In their efforts to get the Comets more involved with the community, each year Hale-B.O.P.P. performs a community service project. Over three Wednesdays this February, every 3rd-grader in the county was paid a visit by the Comets.
“We did an art project with the kids based on the concept of the hero,” said Ryan. “We asked the children to name their hero, and then draw and decorate either a self-portrait or a portrait of their hero. The idea was for the kids to get used to seeing themselves and the people around them in a positive way, to start thinking of themselves and other people in their everyday lives as heroes. Some kids drew either their mother or teacher as their hero.”

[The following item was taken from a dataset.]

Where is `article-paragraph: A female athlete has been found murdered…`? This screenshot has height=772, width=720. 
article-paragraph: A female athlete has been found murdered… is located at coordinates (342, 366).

“This project we had this year, especially, tied into the goals of Hale-B.O.P.P.,” Ryan added. “We want the elementary kids, too, to begin to see themselves as leaders. It was great training for the Comets also, to have to be articulate and communicate with each other and the children…it’s a win-win situation.”
The teachers involved agreed it was a “win” for their students as well, as well.
“We are very thankful for the Comets’ visit,” said Greensboro West Elementary 3rd-grade teacher Brenda Teacher, whose class worked with Comets from Sunshine and Greensboro West high schools. Akron and Hale County High Comets visited other schools together, as did Comets from Southern Academy and Greensboro East.
“The kids really enjoyed it,” Teacher said. “They didn’t just draw a picture of their hero, but had to say what they admired about that person. We thought that was very beneficial.”
The classroom visits represented the culmination of a long preparation process for the Comets, which included multiple meetings, training workshops with an art teacher, and participating in the portrait project themselves.
“The Comets gained a new appreciation for their teachers,” Ryan laughs. “They had to learn that not every child works at the same pace, that you don’t give out all the supplies immediately if you want to keep their attention…they said later, ‘We had no idea this would be so demanding!'”
Williams said that while the Comets’ empathy for their teachers is a happy fringe benefit from this year’s service project, she has been delighted to find that empathy for the Comets’ peers of a different race has become a major positive for the program over its six years of existence.
“Since the program has been going this long its focus has changed somewhat,” Williams says. “Students tell us that means the most to them is being able to meet people and have friends of another race. Hale has six high schools, and four of them are basically single-race schools. Their students often don’t get the opportunity to realize what they’re missing…We bring together students from all schools, from both races, and ask them to work together, build a team, and become friends. We’re trying to bridge that gap.”
Williams says that the program’s focus on bettering Hale County makes racial harmony a natural goal for Hale-B.O.P.P. to actively pursue.
“It’s important in building a good community,” she says. “If we can help build that kind of appreciation for diversity, then surely our county will be better for it. This is not where we started, but it’s where we’ve been led.”
Although Williams says Hale-B.O.P.P. is still too new to accurately gauge if it’s having success at keeping Hale’s graduates at home, early returns are encouraging.
“We can’t measure it yet,” she said, “but we’ve had responses where Comets says they want to teach in Greensboro, and one wrote back to say ‘My dream is to have my own community drug store in Greensboro’…we’re having an impact.”